Data acquisition and transformation
We collected the left and right mandibles from 109 adult specimens (with complete dentition) from three populations in France, Belgium and Italy ().
Table I. Details of specimens analysed
To reduce measurement errors, each mandible (both left and right) was placed on a custom-built frame, holding an horizontal glass plane with fixed scale in millimetres and photographed by mean of a Canon EOS 7D camera with prime (fixed focal) lens mounted below the glass plane and connected to a personal computer. The camera was mounted so that the camera CMOS sensor was parallel to the glass plane above. Each hemi-mandible was photographed twice (at 2592 × 1728 pixels resolution) in two sessions by the same operator. The two pictures were directly stored on the personal computer using the standard camera software to remotely operate the camera (EOS Utility Software, issued by Canon company) so that the camera was never touched or moved during the whole process. On each left and right mandible, we recorded a set of 16 anatomical landmarks (LM) on the labial side (), using tpsDig2 software (Rohlf Citation2015), as follows: (1) Antero-dorsal border of the incisor alveolus; (2) Extreme of the diastema invagination; (3) Anterior edge of the molar tooth-row; (4) Maximum of curvature between molar alveolar and horizontal ramus; (5) Tip of the coronoid process; (6) Maximum of curvature between the coronoid and condylar processes; (7) Anterior edge of the articular surface of the condyle; (8) Posterior-most edge of the articular surface of the condyle; (9) Tip of mandibular condyle; (10) Most anterior point on the curvature between condyle and angular process; (11) Posterior tip of angular process; (12) Most ventral point on ventral border of angular process; (13) Most dorsal point on ventral border of the ramus; (14) Antero-ventral border of incisive alveolus; (15) Anterior limit of masseteric ridge; (16) Mental foramen.

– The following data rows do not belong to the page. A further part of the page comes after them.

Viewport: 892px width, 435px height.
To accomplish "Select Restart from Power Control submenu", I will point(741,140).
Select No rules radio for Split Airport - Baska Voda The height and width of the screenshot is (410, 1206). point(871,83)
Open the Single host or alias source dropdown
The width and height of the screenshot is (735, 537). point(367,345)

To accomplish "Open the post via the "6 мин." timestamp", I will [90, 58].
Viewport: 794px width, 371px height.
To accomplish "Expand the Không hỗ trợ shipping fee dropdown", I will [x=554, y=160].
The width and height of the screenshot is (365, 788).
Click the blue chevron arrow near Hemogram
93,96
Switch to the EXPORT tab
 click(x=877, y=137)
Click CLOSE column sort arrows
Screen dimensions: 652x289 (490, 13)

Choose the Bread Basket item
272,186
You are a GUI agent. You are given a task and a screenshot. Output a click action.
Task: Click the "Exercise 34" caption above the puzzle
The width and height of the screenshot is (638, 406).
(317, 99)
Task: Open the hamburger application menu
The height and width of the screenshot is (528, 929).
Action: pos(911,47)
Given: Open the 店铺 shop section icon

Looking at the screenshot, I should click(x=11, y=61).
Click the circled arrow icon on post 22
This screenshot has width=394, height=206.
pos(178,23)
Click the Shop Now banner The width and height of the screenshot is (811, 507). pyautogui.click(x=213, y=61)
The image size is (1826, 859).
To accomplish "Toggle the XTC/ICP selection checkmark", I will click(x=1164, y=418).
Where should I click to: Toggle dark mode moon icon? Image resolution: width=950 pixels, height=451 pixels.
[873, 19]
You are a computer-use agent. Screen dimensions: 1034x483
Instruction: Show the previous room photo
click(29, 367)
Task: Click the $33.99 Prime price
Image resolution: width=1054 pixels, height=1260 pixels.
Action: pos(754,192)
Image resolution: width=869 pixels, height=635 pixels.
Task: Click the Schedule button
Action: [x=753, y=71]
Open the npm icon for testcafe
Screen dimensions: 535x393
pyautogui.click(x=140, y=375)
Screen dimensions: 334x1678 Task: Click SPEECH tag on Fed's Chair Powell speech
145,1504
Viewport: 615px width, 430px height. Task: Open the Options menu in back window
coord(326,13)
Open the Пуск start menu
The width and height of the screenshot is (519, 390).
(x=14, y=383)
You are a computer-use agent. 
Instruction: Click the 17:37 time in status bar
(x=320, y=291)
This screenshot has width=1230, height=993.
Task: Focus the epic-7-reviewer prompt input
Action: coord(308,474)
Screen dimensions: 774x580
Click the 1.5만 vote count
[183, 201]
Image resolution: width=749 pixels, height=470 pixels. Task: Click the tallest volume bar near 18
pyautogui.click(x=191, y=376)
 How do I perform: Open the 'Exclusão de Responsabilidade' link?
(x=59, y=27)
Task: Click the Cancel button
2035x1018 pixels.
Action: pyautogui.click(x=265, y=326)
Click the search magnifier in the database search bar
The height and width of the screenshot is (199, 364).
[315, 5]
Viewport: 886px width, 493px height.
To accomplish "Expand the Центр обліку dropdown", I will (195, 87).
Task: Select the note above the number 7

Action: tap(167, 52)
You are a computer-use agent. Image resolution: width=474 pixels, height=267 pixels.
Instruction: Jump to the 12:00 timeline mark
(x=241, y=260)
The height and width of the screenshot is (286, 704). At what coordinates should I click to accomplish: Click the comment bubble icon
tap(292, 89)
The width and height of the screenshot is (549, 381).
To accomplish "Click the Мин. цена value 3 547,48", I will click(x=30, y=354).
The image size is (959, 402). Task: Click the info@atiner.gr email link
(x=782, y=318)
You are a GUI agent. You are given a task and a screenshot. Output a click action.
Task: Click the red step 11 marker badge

Figure 1. Location of the 16 landmarks digitized on a labial view of C. erythraeus mandible. (1) Antero-dorsal border of the incisor alveolus; (2) Extreme of the diastema invagination; (3) Anterior edge of the molar tooth-row; (4) Maximum of curvature between molar alveolar and horizontal ramus; (5) Tip of the coronoid process; (6) Maximum of curvature between the coronoid and condylar processes; (7) Anterior edge of the articular surface of the condyle; (8) Posterior-most edge of the articular surface of the condyle; (9) Tip of mandibular condyle; (10) Most anterior point on the curvature between condyle and angular process; (11) Posterior tip of angular process; (12) Most ventral point on ventral border of angular process; (13) Most dorsal point on ventral border of the ramus; (14) Antero-ventral border of incisive alveolus; (15) Anterior limit of masseteric ridge; (16) Mental foramen
All landmarks were recorded twice to account for the measurement error. Original landmark configurations were superimposed by Generalized Procrustes Analysis (GPA) to remove the influences of scaling, orientation and position (Rohlf & Slice Citation1990). Centroid Size (CS) and Procrustes coordinates were then used for subsequent univariate and multivariate analyses of size and shape variation, trait covariation, and asymmetry (Rohlf & Slice Citation1990).
Size and shape variation in the introduced populations
Size variation. ANOVA was used to test the null-hypothesis (H0) that populations do not differ in size, expressed by log centroid size using the R software (R Development Core Team Citation2018).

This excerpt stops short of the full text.